2.4康复护理 康复的目标是最终使患者恢复行走和语言清晰,把残疾减轻到最低限度。如肢体停止运动一周即可引起肌萎缩[4],因此,康复应及早进行,越早肢体功能恢复越好[5]具体做法是:①在病情不稳定或进展期时,应保持患肢功能位置,瘫痪肢体的手指关节应伸展稍屈伸,手中可置放一海绵块。肘关节微屈,上臂肩关节稍外展,避免关节内敛。为防止足下垂,踝关节可稍背屈;为防止下肢外旋,可与外侧放置沙袋,或其它自制支撑物;一般病后1w病情稳定后即可开始肢体锻炼,活动范围可由小到大,活动次数由少到多,循序渐进;练习站立--协助行走--徒步行走,可使用辅助工具,如拐杖;指导和帮助患者每日做向心性按摩,4~6次/d,按摩力度要适宜。②语言练习:练习撅嘴,鼓眼,呲牙,弹舌等,每个动作5~10次; 每日练习发音,有简单到复杂,重复训练,直至基本康复为止。③吞咽训练:饮食以清淡,少渣,软食为主;饮食呛咳时应尽量减少饮水,以汤汁代替;进食时抬高床头30°~40°,并尽量将食物放于健侧。

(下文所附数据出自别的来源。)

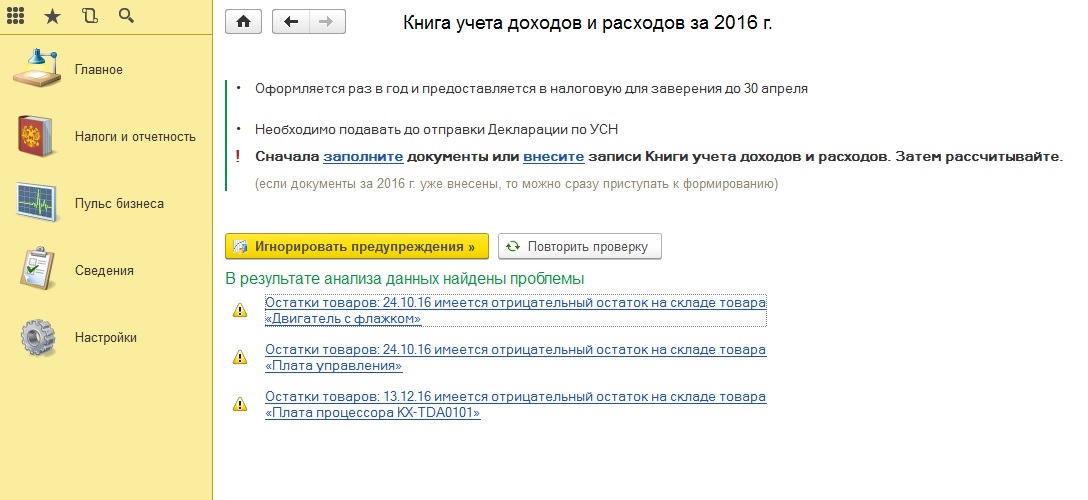Open the Главное section
1088x500 pixels.
(x=99, y=70)
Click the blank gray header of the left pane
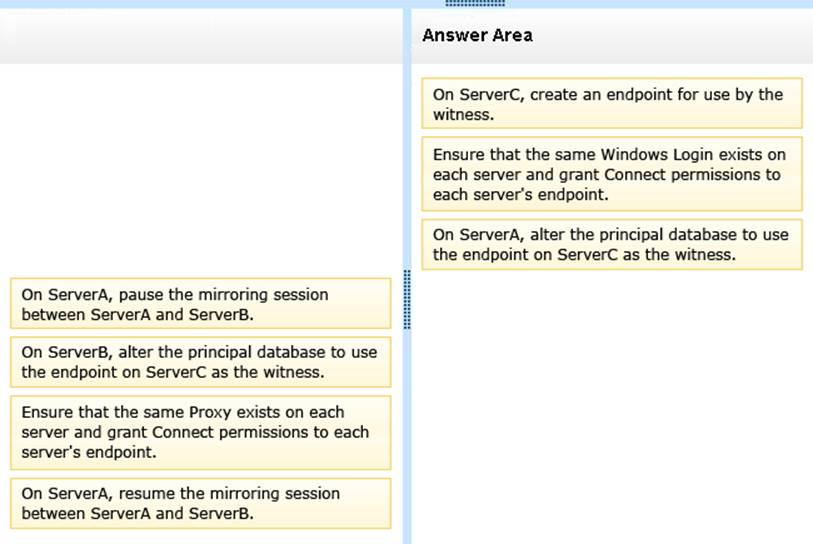Screen dimensions: 813x544 coord(200,37)
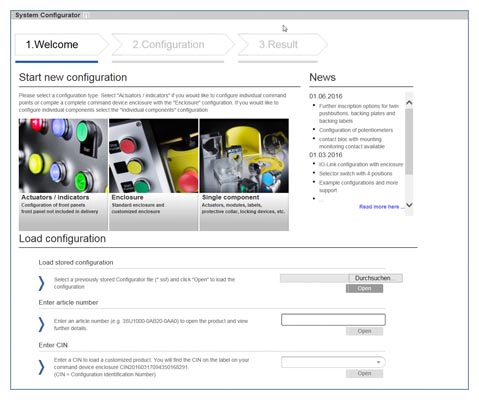Click Open button below the CIN field
Screen dimensions: 479x400
(364, 373)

2.5饮食指导 指导进食高蛋白、高维生素、低盐、低脂的食物,每天总热量在1500 Kcal左右,多吃新鲜蔬菜、水果、谷类、鱼类和豆类,避免辛辣刺激性食物,戒烟酒 ,保持大便通畅。

2.6出院指导 ①疾病知识和康复指导,应指导患者和家属掌握脑梗塞的病因、危害和危险因素,对疾病的预防给予重视,使患者保持良好的精神面貌,鼓励患者树立信心,坚持康复治疗。②日常生活指导:?改变不良的生活方式,适当运动如:散步、太极拳、跳舞等,避免过度劳累。?患者变换如:起床、起坐时动作宜缓慢,平时外出有人陪伴,防止跌倒。?气候变换时注意保暖,防止感冒。③注意保持心情愉快,避免过于紧张和激动。④预防复发,定期门诊检查,动态了解血压、血脂、血糖变化和心脏功能情况,坚持在医生指导下正确服药,当患者出现讲话含糊不清,肢体麻木无力、头晕、头痛、步态不稳等症状时,可能为脑梗塞先兆,应该及时送医院。

3结果

所有患者未出现护理不当引起的护理并发症,128例患者中除5例为大面积脑梗死合并风湿性心脏病死亡,其余46例病情痊愈,77例好转出院。

4结论

中青年脑梗死患者是社会,家庭的主要力量,加之病死率,伤残率较高,患者生理,心理方面存在许多问题,护士为患者提高优质的护理,给予熟练的操作技术、加强基础护理、积极的心理护理,康复护理并做好出院指导,是挽救患者生命,提高治疗效果的保证。